Que significa Huzza, Huzza, Huzza?

A pergunta que dá título a este texto, foi a mesma que um I:. da R:.L:.Fernando Pessoa, me colocou há uns tempos atrás, por ocasião da minha primeira visita à sua Loja.

Não lhe soube oferecer resposta alguma, porque, efetivamente não tinha forma de lhe responder, eu, pura e simplesmente não tinha informação suficiente para lhe responder com a assertividade que o momento exigia.

Não considero grave não saber a resposta, seria enquanto maçom, muito mais grave não saber a resposta e ignorar esse desconhecimento, portanto o que havia a fazer era trabalhar para, investir para e por fim, ter aprendido. Pareceu-me um bom móbil para escrever um artigo sobre isso.

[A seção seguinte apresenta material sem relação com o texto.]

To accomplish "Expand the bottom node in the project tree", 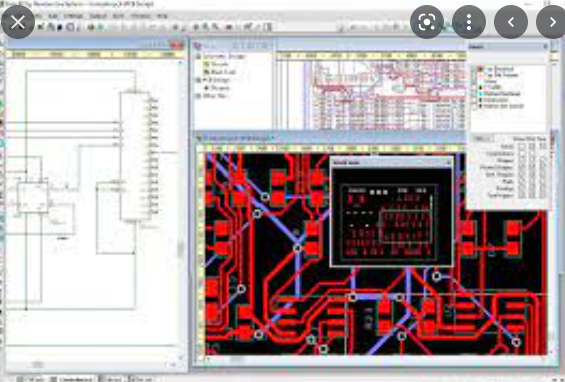I will 198,96.
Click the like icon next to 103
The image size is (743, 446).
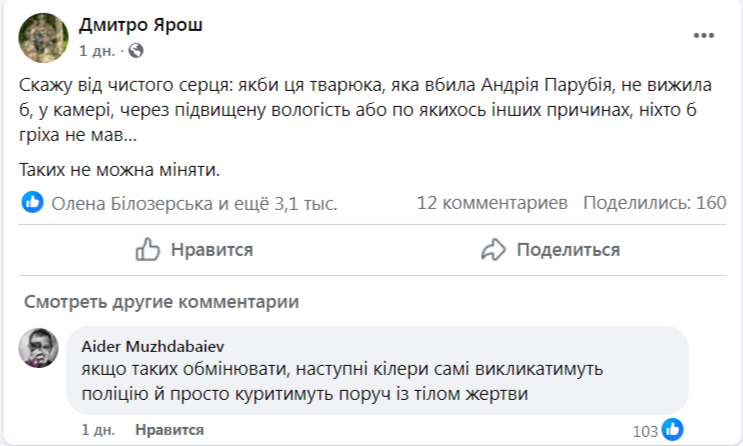coord(673,430)
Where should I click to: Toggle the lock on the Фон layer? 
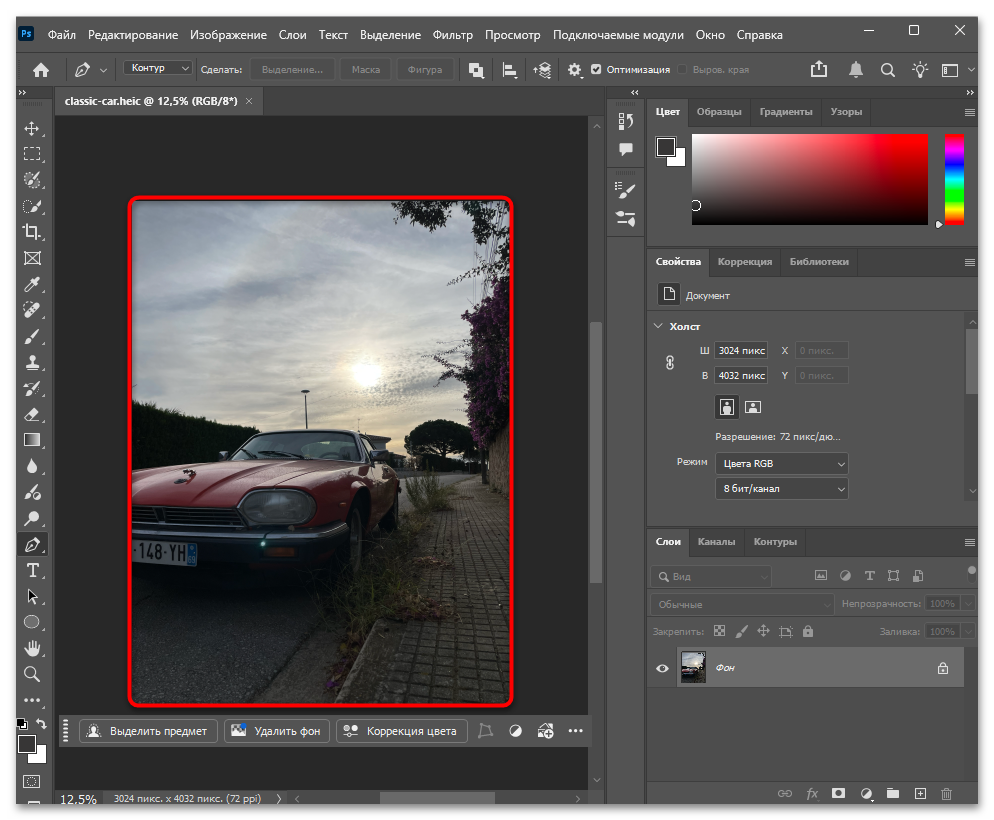[x=942, y=667]
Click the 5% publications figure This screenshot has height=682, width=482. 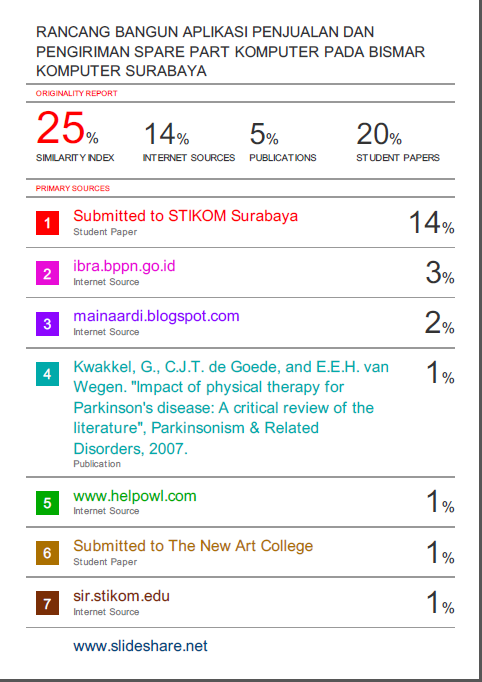tap(264, 134)
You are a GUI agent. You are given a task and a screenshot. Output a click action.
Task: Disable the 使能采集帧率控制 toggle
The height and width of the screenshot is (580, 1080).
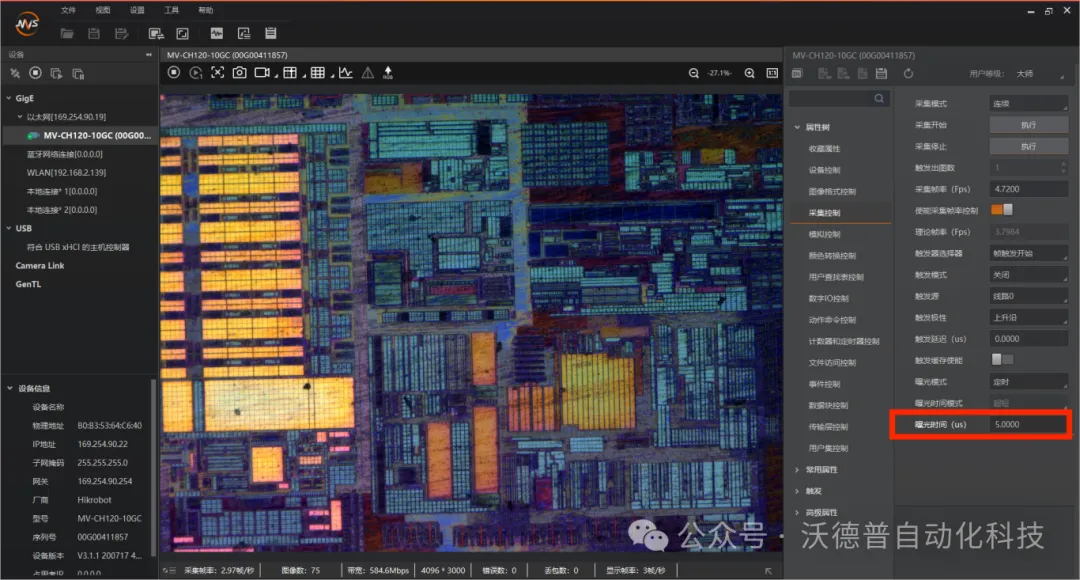pos(1002,210)
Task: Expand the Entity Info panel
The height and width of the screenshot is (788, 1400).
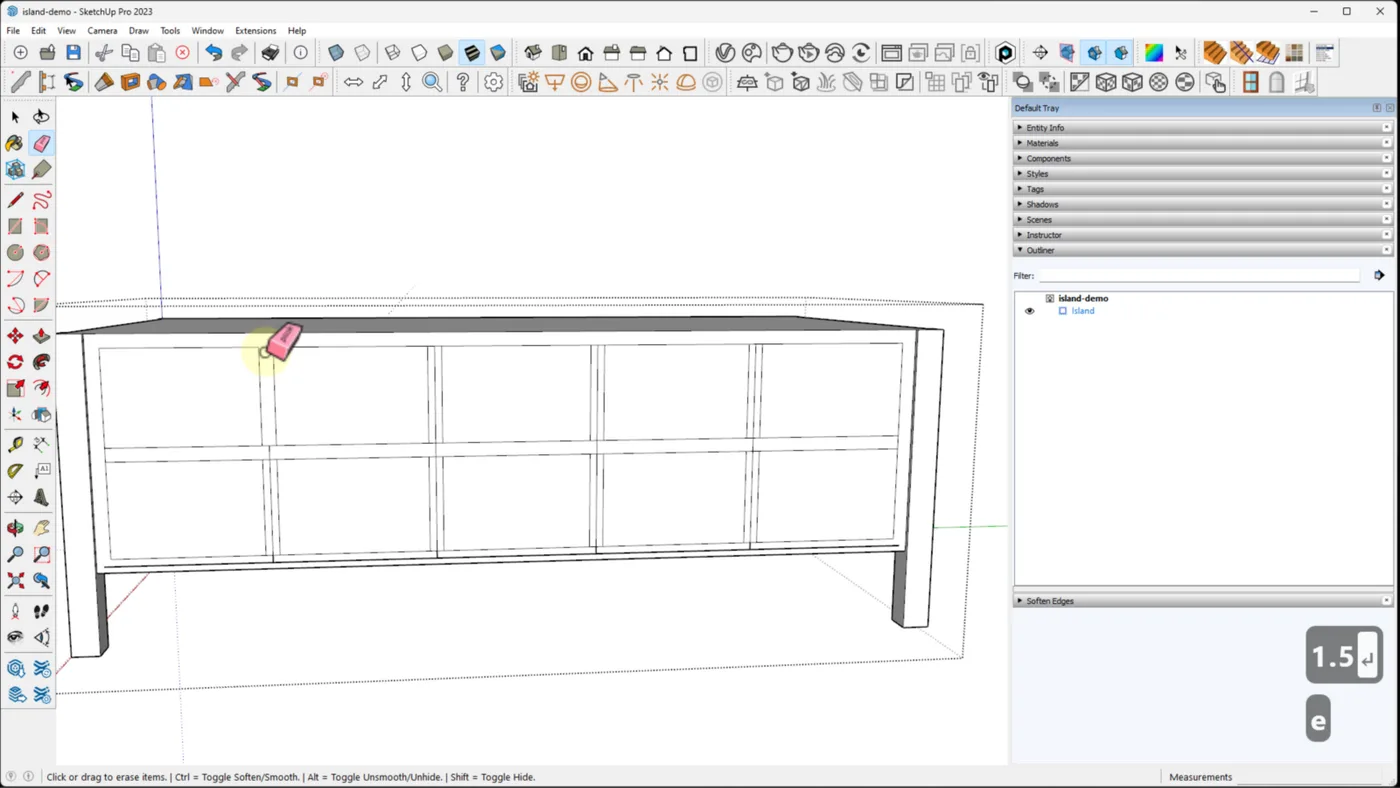Action: (x=1045, y=128)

E o texto que se segue é o fruto desse trabalho.

Assim:

Huzzé, tem origem hebraica, que pronuncia-se “Huzzá”, há mesmo várias formas de a escrever, desde Uzé, Huzzé, Houzzé e claro está Huzzá. Para os antigos árabes, Huzzá era o nome dado a uma espécie de Acácia, consagrada ao Sol, sendo símbolo da imortalidade, que significaria, “Força e Vigor”.

Exotericamente a palavra é formada por duas sílabas, que constituem a aclamação no seu todo, assim, deve ser pronunciada com voz forte, tratando-se de uma descarga para o nosso organismo e, segundo o dicionário maçónico, ao pronunciar a aclamação estamos a expulsar o “ar impuro”, mandando embora todo o negativismo que carregamos no dia-a-dia profano.

Por outro lado, Huzza! Huzza! Huzza! é uma velha aclamação escocesa que significa “Viva o Rei” e que se pronuncia “Houzé”.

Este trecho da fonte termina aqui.